● **Work to complete**
Your output should be the line with "Click the upper flamingo's red eye" plus all following lines to the end of the records, exactly as written and nothing more.

● **Data records**
******
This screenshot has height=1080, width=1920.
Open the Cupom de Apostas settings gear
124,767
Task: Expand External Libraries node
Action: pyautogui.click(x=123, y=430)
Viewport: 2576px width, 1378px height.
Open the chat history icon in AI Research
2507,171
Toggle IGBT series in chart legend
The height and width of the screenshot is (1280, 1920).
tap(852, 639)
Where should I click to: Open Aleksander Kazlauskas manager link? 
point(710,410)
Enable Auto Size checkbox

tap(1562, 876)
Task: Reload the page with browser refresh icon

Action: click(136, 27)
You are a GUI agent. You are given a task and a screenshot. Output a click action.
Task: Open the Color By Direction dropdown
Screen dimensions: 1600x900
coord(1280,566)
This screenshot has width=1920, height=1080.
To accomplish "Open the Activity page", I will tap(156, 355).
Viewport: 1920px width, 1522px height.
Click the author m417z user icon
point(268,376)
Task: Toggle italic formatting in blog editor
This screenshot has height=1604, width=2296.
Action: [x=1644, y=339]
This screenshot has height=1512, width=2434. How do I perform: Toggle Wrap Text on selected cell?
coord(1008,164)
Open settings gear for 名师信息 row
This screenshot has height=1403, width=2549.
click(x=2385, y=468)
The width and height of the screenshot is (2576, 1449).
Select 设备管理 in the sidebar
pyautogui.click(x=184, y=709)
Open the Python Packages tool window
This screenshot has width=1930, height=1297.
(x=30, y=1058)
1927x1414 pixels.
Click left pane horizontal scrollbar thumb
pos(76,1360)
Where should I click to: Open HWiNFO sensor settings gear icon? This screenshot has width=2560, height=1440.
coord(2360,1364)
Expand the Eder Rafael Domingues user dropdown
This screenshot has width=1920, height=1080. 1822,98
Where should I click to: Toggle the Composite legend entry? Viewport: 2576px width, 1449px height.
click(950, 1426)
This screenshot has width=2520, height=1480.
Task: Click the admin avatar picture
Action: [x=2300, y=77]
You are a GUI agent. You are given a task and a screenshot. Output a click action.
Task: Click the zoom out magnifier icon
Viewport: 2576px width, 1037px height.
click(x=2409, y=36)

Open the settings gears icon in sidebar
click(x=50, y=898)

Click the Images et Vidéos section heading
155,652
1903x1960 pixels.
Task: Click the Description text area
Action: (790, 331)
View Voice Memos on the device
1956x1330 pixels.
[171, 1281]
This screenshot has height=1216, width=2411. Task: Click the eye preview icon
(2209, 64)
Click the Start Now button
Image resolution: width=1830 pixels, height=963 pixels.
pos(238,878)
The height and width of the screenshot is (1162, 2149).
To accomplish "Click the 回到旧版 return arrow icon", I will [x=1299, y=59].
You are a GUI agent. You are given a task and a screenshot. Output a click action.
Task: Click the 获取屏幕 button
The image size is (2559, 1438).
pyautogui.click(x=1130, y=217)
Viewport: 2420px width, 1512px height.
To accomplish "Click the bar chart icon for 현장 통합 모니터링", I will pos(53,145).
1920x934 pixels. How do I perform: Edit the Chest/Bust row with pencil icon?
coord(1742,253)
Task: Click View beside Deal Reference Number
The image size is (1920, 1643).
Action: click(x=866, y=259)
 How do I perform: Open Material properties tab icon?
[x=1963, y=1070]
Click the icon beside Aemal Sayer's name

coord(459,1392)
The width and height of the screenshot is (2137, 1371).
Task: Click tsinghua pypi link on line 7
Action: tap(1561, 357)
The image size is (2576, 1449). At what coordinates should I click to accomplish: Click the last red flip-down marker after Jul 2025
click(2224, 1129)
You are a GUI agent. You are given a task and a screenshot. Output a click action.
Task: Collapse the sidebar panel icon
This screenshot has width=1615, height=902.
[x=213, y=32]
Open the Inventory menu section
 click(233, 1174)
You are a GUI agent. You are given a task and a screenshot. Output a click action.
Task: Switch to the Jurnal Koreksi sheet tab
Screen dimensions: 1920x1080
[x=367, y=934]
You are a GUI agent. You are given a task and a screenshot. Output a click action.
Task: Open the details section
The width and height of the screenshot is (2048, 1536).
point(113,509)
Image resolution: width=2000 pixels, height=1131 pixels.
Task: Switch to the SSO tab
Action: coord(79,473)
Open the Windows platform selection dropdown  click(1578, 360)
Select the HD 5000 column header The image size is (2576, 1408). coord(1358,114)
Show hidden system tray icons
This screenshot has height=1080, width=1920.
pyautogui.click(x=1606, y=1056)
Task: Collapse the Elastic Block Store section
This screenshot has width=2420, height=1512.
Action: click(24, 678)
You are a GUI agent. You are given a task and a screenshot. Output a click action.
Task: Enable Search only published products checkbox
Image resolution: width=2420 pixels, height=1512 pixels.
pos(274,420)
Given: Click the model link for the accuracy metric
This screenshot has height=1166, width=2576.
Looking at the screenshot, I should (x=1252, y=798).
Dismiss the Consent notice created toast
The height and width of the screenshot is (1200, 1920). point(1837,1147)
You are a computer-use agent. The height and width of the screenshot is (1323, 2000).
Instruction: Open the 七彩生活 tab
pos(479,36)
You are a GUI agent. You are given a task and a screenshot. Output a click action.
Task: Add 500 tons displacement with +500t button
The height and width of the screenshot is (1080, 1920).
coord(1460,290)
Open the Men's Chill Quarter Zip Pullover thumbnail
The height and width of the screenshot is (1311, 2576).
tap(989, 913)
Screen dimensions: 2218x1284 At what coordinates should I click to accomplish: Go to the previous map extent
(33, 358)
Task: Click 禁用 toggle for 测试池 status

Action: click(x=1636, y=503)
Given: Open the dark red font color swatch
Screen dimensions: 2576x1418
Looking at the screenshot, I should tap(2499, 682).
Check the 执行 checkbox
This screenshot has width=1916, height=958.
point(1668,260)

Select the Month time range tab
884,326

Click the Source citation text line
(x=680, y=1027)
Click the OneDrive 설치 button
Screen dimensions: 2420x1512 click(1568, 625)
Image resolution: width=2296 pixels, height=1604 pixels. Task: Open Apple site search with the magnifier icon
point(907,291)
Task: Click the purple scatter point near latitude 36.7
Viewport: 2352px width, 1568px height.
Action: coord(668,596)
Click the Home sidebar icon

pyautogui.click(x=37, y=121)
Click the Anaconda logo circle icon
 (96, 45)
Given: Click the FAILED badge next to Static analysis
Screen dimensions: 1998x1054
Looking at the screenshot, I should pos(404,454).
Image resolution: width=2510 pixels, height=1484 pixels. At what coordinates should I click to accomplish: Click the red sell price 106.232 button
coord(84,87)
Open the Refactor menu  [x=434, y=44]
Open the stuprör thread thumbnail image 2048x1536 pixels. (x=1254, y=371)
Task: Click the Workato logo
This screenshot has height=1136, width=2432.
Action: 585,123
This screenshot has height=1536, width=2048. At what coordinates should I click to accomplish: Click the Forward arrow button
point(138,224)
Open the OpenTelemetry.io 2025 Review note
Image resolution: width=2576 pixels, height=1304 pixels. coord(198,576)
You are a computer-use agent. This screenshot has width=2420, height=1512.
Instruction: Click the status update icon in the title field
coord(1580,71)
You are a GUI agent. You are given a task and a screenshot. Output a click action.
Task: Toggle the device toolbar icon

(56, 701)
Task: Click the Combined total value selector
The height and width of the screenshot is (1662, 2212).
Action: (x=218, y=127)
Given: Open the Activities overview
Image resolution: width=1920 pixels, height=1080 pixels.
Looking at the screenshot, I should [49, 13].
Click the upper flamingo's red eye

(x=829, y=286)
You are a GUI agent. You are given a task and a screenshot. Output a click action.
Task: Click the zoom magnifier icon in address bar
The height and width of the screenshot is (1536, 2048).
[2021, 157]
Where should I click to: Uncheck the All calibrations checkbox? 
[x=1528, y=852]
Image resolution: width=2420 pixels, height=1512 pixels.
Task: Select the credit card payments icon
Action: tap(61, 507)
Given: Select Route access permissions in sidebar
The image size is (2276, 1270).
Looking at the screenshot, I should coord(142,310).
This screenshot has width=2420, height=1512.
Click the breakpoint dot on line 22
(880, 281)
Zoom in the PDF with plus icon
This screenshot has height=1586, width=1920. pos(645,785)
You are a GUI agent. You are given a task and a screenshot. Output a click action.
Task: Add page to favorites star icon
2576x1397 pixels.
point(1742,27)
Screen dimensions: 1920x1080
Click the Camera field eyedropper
******
● **Written solution**
Click the upper flamingo's red eye

(x=829, y=286)
You are a GUI agent. You are given a task and a screenshot. Output a click action.
Task: Click the zoom magnifier icon in address bar
The height and width of the screenshot is (1536, 2048).
[2021, 157]
Where should I click to: Uncheck the All calibrations checkbox? 
[x=1528, y=852]
Image resolution: width=2420 pixels, height=1512 pixels.
Task: Select the credit card payments icon
Action: tap(61, 507)
Given: Select Route access permissions in sidebar
The image size is (2276, 1270).
Looking at the screenshot, I should coord(142,310).
This screenshot has width=2420, height=1512.
Click the breakpoint dot on line 22
(880, 281)
Zoom in the PDF with plus icon
This screenshot has height=1586, width=1920. pos(645,785)
You are a GUI agent. You are given a task and a screenshot. Output a click action.
Task: Add page to favorites star icon
2576x1397 pixels.
point(1742,27)
Screen dimensions: 1920x1080
Click the Camera field eyedropper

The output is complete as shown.